Les auteurs mystiques en ont, à leur insu, consigné plus d’un exemple dans leurs livres.

La science aussi possède des faits nombreux qui, par leur analogie, ou plutôt (psychologiquement parlant) leur identité avec les faits que nous pourrions emprunter aux mystiques, répandent sur ceux-ci une vive lumière.

Parmi ceux que nous avons observés, je n’en citerai qu’un seul ; il sera concluant.

Nous avons eu sous les yeux, pendant plusieurs mois, et nous avons pu étudier à fond, une jeune personne qui, bien certainement, à une autre époque, et dans d’autres conditions de famille, d’entourage, eut pris place parmi les Chantal, les Guyon, etc., etc.

Je me bornerai à citer textuellement, et sans rien changer, certains passages des nombreuses lettres qu’elle écrivait, et qui prouvent à quel point cette intéressante personne se méprenait sur le mobile de la vocation qu’elle disait éprouver pour la vie religieuse, comme sur la véritable nature des sentiments qui l’agitaient.

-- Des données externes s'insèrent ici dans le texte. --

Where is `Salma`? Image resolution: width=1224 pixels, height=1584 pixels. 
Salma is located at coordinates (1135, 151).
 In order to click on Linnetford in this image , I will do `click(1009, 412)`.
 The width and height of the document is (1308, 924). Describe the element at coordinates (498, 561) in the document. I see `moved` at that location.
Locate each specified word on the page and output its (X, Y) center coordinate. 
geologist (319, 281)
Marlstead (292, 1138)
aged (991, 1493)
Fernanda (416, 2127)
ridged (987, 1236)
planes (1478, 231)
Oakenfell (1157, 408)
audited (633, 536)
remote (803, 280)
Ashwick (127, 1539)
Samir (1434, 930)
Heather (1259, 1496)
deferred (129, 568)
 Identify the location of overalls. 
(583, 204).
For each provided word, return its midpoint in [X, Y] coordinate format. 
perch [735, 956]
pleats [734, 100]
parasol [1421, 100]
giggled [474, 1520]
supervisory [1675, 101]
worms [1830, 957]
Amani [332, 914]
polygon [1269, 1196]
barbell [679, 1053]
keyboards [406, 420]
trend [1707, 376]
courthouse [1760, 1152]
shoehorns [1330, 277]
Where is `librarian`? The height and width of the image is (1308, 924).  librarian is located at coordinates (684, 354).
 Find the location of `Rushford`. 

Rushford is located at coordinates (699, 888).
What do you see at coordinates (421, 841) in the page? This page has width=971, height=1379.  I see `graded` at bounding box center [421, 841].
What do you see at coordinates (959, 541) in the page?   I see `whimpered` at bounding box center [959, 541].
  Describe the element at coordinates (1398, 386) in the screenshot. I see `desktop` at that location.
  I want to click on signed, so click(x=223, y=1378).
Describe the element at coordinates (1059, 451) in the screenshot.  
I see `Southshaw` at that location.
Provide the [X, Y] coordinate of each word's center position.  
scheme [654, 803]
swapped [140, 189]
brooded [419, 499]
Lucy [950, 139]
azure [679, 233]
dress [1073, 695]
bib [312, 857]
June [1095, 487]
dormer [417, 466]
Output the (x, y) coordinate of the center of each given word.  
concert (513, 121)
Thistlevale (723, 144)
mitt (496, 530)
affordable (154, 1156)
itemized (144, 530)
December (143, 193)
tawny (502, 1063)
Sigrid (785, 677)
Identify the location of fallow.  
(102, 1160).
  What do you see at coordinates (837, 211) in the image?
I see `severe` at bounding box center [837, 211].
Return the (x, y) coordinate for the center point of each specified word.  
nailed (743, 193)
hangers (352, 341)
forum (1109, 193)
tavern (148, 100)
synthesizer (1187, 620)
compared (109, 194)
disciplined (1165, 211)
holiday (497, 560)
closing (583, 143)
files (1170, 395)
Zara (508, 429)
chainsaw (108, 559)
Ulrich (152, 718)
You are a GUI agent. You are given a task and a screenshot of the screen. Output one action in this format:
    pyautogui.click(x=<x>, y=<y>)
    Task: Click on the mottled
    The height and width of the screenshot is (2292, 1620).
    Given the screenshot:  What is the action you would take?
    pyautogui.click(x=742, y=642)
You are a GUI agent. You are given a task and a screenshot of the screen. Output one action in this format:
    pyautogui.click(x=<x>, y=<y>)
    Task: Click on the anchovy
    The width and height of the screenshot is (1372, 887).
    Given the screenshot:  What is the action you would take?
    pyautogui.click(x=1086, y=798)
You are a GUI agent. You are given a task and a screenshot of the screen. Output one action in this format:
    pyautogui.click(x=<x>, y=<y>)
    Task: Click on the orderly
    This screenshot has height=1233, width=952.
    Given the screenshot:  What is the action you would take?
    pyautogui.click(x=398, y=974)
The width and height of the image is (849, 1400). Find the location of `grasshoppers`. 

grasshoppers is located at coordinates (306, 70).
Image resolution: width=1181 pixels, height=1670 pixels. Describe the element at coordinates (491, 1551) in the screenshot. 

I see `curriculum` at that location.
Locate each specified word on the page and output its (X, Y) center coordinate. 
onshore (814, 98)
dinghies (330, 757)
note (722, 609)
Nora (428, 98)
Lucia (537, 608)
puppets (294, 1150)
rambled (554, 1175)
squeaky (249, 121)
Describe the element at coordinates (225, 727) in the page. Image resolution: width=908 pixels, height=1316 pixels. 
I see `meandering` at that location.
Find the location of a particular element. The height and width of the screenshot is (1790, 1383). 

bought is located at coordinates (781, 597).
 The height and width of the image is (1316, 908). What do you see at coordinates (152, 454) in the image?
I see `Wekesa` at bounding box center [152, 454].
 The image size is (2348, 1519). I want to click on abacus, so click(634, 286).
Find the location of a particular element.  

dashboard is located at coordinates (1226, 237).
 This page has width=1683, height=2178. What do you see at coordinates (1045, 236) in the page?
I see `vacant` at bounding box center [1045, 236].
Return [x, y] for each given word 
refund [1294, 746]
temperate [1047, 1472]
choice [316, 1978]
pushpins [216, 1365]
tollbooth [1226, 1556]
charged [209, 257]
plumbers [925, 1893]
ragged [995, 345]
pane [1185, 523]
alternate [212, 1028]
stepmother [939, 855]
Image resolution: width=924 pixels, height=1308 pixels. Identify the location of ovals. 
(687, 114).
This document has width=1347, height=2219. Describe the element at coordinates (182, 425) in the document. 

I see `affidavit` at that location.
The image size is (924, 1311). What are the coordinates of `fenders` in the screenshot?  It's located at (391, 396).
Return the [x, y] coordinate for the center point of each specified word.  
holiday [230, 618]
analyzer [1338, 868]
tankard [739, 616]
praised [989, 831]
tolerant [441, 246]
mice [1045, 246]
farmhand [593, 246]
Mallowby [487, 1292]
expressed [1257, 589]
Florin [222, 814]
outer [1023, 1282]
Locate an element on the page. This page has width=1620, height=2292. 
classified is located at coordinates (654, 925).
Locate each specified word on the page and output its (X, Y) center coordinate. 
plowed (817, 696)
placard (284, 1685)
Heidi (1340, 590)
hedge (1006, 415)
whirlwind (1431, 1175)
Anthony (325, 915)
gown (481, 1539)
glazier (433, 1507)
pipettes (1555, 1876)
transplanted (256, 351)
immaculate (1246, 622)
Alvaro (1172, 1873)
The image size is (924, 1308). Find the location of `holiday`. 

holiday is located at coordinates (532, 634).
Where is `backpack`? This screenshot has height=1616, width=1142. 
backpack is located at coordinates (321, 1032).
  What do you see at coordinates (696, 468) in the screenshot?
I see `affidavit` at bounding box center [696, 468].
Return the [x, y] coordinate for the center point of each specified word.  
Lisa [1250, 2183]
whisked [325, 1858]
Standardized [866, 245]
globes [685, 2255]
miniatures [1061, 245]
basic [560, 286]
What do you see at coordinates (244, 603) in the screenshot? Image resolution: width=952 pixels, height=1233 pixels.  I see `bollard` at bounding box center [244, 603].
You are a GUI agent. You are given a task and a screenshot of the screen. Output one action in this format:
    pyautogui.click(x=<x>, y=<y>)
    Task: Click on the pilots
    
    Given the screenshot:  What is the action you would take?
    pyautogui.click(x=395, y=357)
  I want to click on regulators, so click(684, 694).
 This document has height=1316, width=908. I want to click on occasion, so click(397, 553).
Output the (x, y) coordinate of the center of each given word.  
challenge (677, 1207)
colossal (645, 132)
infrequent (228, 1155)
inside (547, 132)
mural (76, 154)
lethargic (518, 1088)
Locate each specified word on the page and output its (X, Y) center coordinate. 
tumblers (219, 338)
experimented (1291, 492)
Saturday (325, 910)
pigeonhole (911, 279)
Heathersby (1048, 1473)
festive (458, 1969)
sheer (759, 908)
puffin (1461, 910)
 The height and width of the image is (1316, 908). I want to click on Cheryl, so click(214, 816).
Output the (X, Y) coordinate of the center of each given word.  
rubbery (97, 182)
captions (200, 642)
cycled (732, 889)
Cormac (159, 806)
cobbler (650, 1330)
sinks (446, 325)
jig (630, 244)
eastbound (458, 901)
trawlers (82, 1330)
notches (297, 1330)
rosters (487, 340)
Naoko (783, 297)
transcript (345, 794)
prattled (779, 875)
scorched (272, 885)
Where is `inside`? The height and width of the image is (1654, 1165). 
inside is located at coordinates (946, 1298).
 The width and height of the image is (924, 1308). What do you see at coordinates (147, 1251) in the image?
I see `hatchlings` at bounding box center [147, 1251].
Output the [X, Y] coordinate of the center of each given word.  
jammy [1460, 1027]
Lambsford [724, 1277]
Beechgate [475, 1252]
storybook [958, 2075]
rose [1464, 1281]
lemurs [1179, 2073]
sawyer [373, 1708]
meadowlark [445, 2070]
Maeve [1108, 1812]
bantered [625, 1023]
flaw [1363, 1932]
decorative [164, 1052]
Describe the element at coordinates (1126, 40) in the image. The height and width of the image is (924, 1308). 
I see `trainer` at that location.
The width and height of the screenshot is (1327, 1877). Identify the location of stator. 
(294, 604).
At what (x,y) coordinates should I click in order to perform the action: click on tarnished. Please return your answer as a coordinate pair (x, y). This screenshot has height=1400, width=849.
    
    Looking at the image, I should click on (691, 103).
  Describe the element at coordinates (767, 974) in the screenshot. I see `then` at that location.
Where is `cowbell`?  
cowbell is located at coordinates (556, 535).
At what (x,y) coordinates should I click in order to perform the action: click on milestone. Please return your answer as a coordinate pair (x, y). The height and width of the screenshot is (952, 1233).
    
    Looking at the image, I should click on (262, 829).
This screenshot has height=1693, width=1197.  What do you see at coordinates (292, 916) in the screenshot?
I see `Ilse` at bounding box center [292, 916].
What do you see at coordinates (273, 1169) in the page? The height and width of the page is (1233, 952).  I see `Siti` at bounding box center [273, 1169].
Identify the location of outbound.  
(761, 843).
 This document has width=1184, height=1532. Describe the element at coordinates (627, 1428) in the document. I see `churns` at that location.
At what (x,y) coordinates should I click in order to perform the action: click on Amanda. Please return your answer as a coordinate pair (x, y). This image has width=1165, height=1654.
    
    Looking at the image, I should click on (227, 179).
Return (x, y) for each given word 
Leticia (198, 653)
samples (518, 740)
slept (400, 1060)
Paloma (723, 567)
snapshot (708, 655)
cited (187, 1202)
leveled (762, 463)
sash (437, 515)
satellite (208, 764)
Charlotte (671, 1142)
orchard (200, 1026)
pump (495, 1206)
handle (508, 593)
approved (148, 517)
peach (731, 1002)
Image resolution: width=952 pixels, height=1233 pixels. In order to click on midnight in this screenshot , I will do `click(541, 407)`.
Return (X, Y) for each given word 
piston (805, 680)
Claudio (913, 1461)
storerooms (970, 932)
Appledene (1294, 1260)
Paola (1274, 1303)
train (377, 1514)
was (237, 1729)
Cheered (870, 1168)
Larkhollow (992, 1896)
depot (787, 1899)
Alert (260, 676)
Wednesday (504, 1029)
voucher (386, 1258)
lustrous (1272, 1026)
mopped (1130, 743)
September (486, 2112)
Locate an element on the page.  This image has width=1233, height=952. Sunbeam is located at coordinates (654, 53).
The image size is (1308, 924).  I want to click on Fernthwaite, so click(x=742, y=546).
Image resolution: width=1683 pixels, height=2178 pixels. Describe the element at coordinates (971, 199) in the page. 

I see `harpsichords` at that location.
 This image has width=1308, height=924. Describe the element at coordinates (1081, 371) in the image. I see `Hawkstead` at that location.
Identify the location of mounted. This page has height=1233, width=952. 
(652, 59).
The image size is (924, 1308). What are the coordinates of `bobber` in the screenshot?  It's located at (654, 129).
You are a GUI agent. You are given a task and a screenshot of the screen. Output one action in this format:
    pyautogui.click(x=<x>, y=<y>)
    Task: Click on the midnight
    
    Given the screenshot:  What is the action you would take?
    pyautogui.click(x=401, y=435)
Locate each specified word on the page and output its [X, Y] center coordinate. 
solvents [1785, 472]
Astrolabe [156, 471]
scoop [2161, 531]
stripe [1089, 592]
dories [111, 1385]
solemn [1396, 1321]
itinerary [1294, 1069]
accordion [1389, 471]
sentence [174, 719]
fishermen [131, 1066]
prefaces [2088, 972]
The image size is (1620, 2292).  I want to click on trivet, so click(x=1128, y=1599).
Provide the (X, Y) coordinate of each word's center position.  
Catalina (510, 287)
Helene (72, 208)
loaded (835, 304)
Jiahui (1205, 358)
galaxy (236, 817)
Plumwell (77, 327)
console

Voici d’abord, comment mademoiselle X... rend compte de sa vocation :

« Jésus, Marie.

En commençant ce travail, mon âme encore adore et s’agenouille, car elle aime souverainement le souverain maître auquel soient tout l’honneur et la gloire qui lui sont dus.

L’amour de Dieu a paru pour moi avec la lumière du jour ; et avec cet amour, le désir et la jalousie d’une pureté aussi pure que sa pureté infinie. Dès l’aube de ma vie, la grandeur et la beauté de Dieu dans Jésus, sa délicate pureté dans Marie, m’ont causé l’unique et presque incessant ravissement dont jamais mon âme ait été saisie. Rien n’a pu lui sembler beau dans la vie, parce que la splendeur de Jésus et Marie fait pâlir tout le reste.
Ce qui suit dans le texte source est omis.